### Request
Gather every line from the items below that contains the string "resolution", with uppercase and lowercase letters treated as different.

### Record excerpts

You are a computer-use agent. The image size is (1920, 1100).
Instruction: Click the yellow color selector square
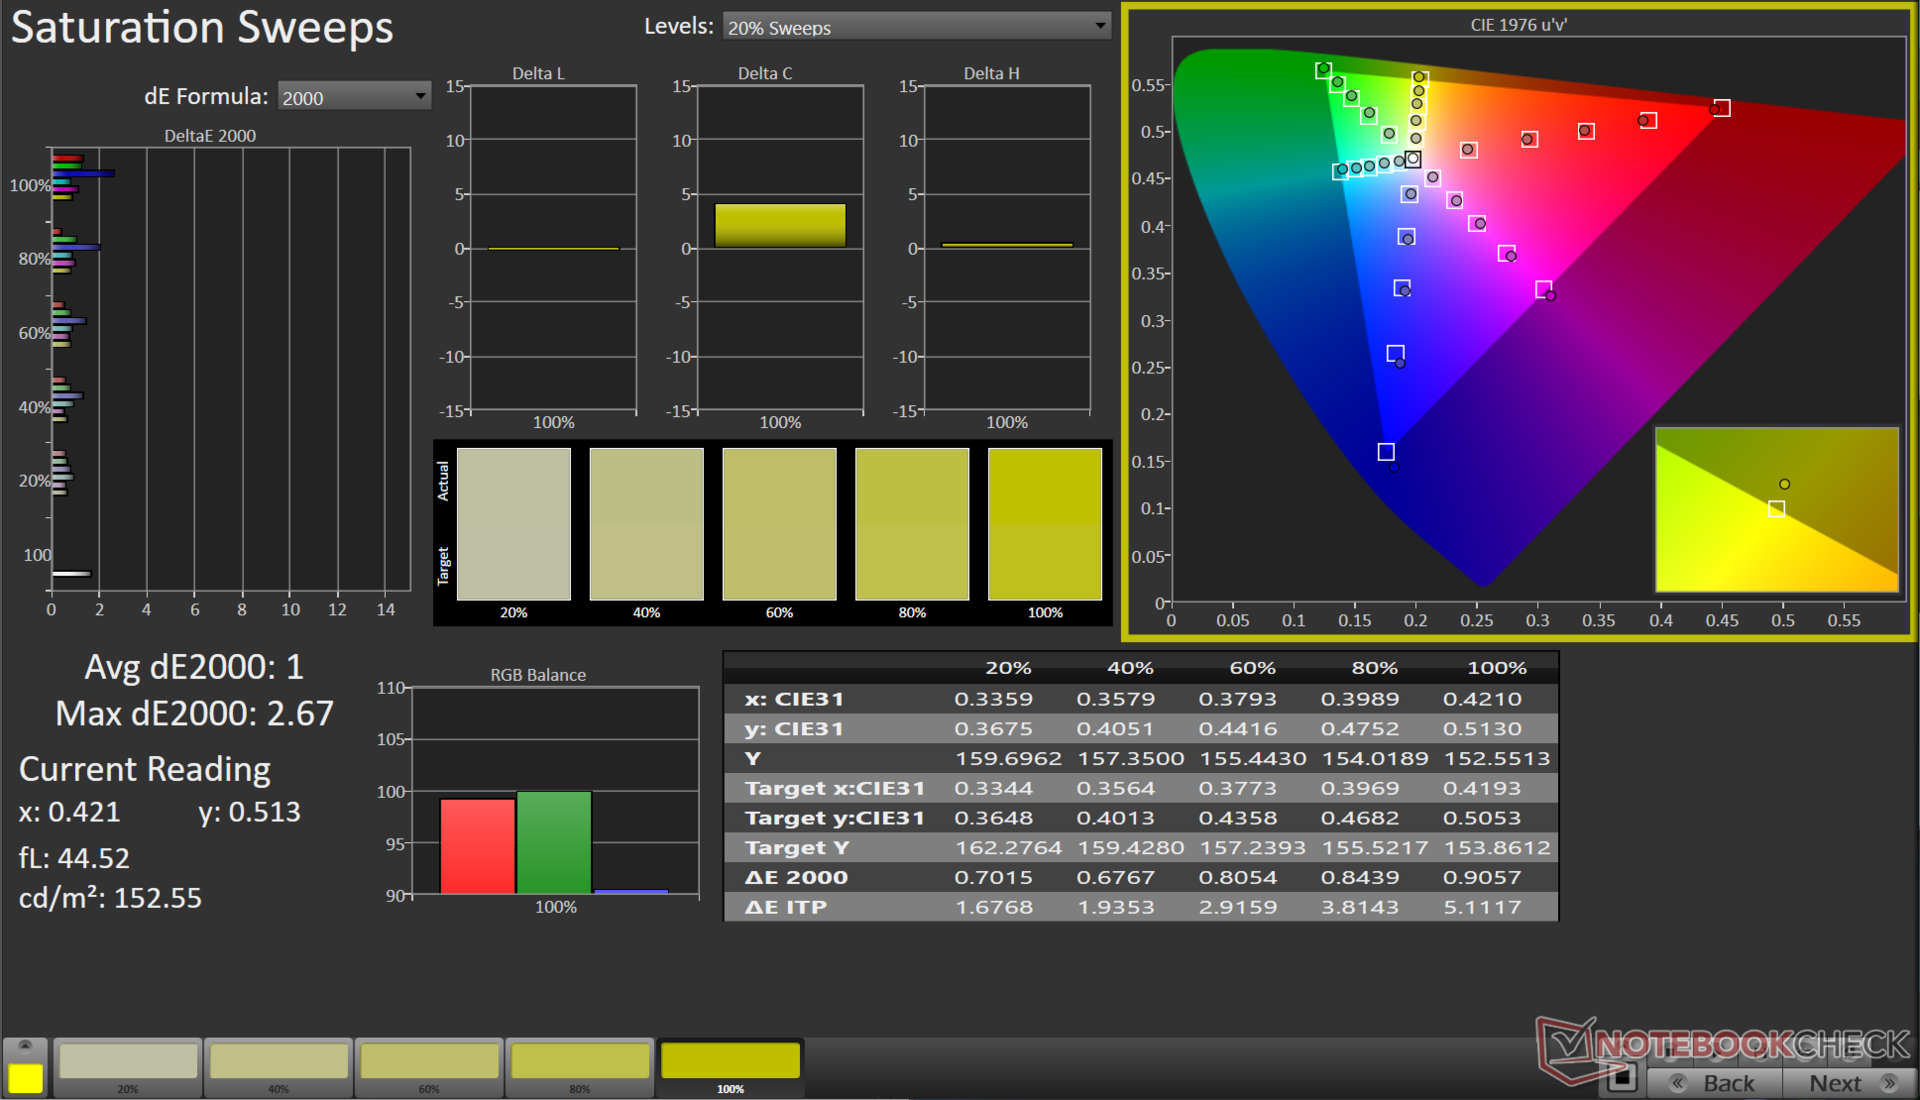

---

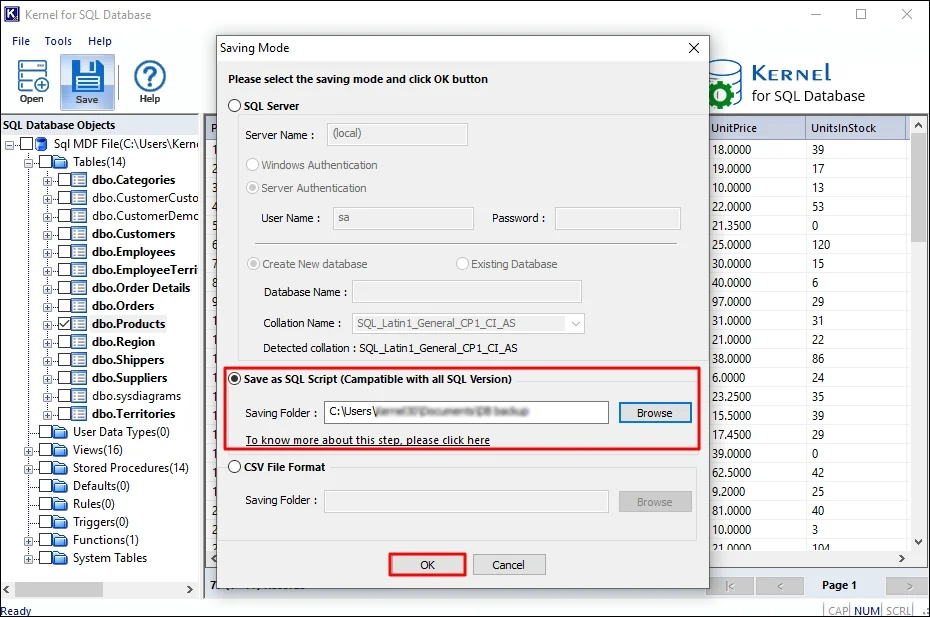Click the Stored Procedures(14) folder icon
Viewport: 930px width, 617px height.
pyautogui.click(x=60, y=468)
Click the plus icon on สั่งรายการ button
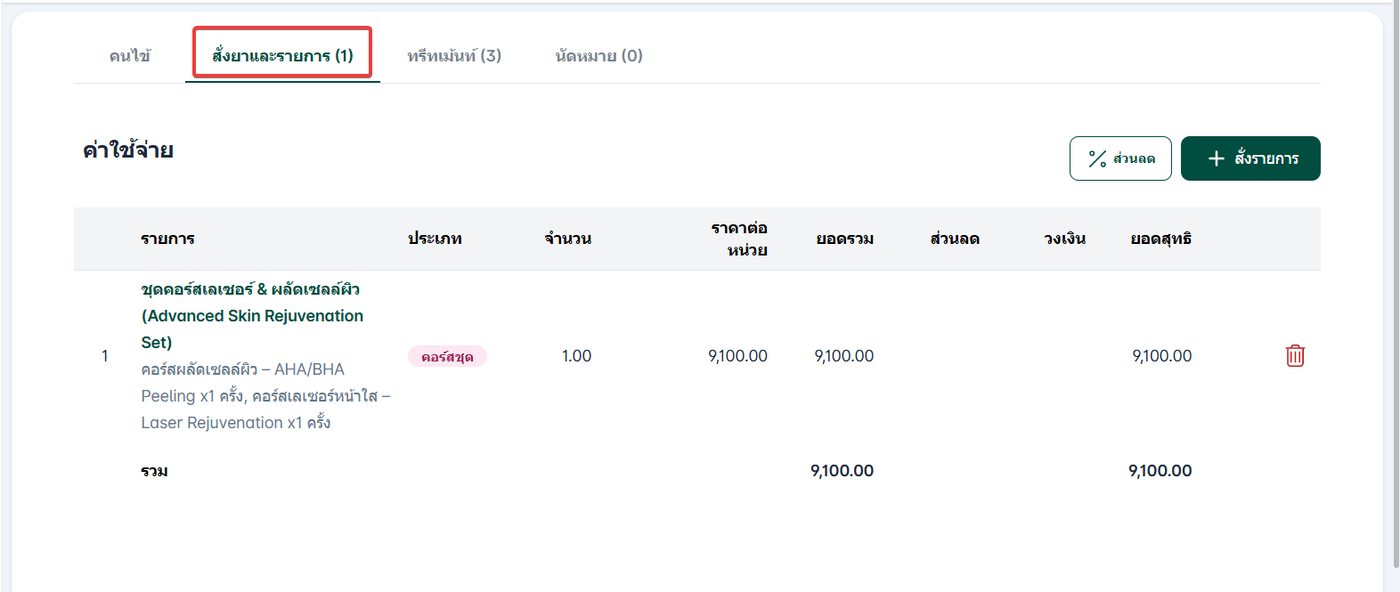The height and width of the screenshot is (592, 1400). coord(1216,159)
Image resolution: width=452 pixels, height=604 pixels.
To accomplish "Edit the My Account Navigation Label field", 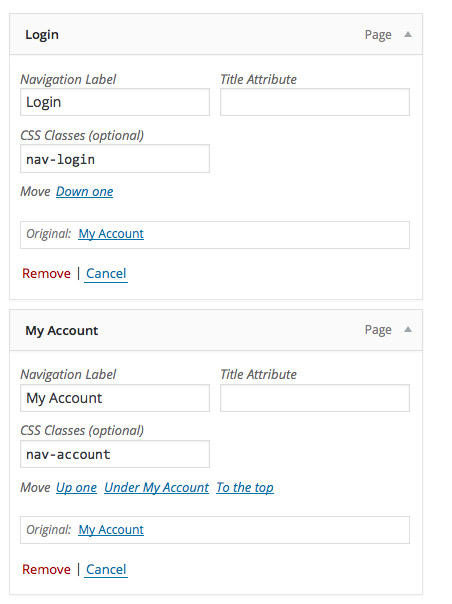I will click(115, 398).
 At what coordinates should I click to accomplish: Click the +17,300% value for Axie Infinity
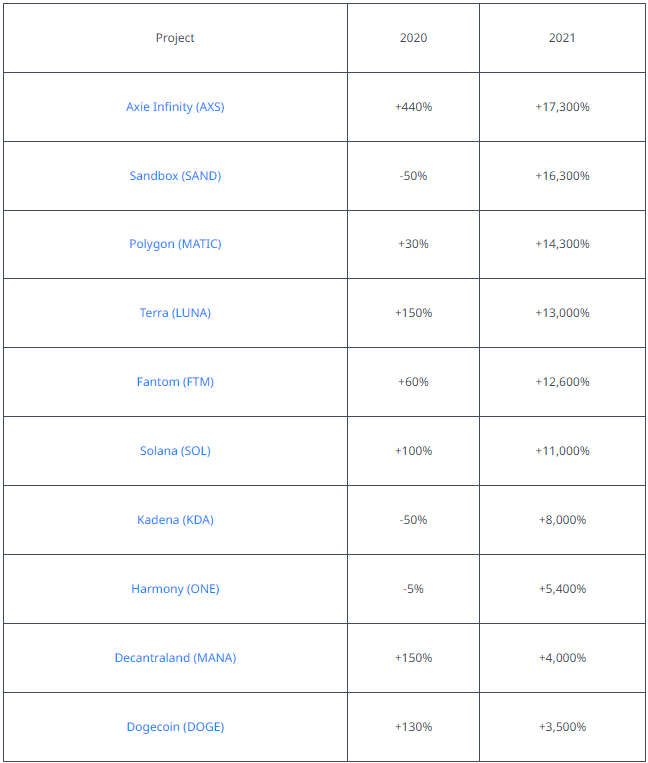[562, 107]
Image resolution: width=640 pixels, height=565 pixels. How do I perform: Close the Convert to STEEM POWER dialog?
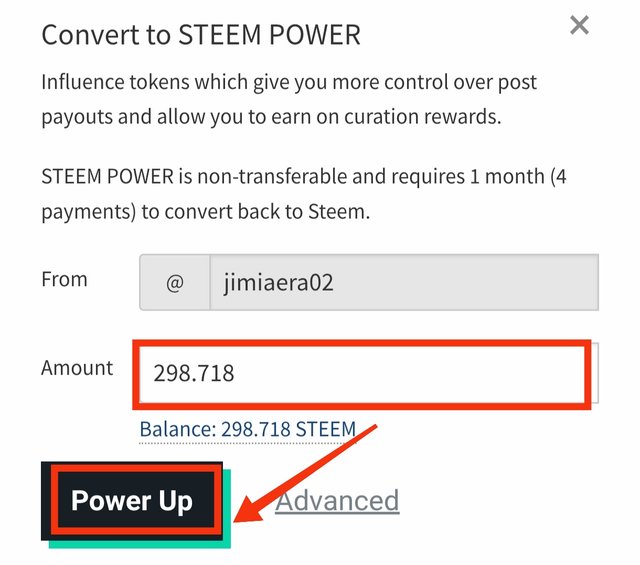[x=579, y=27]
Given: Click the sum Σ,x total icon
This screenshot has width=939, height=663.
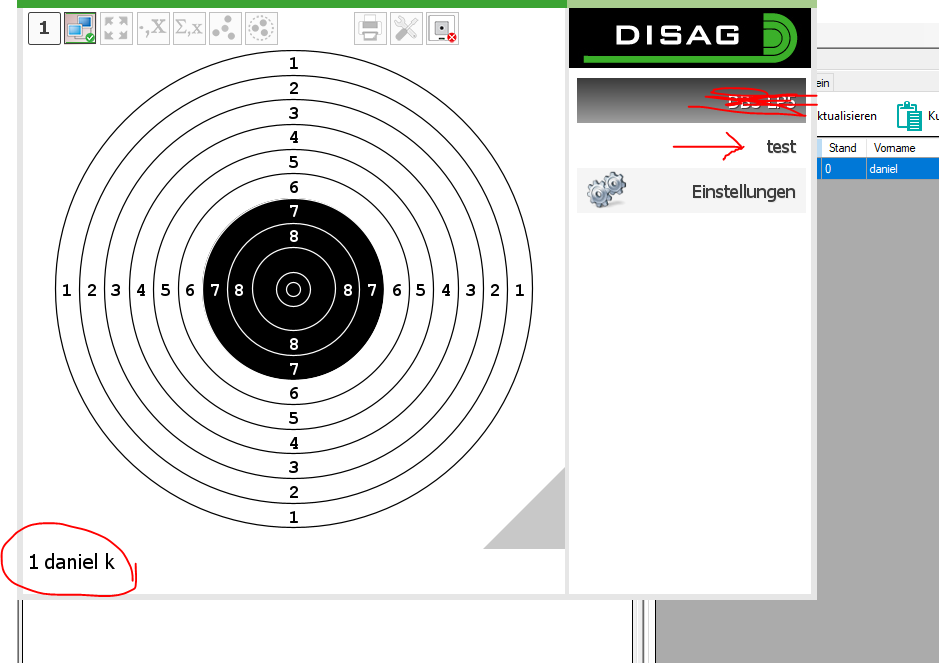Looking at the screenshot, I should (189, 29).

--

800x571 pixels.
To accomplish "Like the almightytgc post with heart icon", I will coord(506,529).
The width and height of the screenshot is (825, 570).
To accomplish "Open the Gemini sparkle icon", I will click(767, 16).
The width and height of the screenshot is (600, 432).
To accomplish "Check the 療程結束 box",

### Answer to the exercise
Image resolution: width=452 pixels, height=604 pixels.
Image resolution: width=640 pixels, height=565 pixels. How do I perform: Close the Convert to STEEM POWER dialog?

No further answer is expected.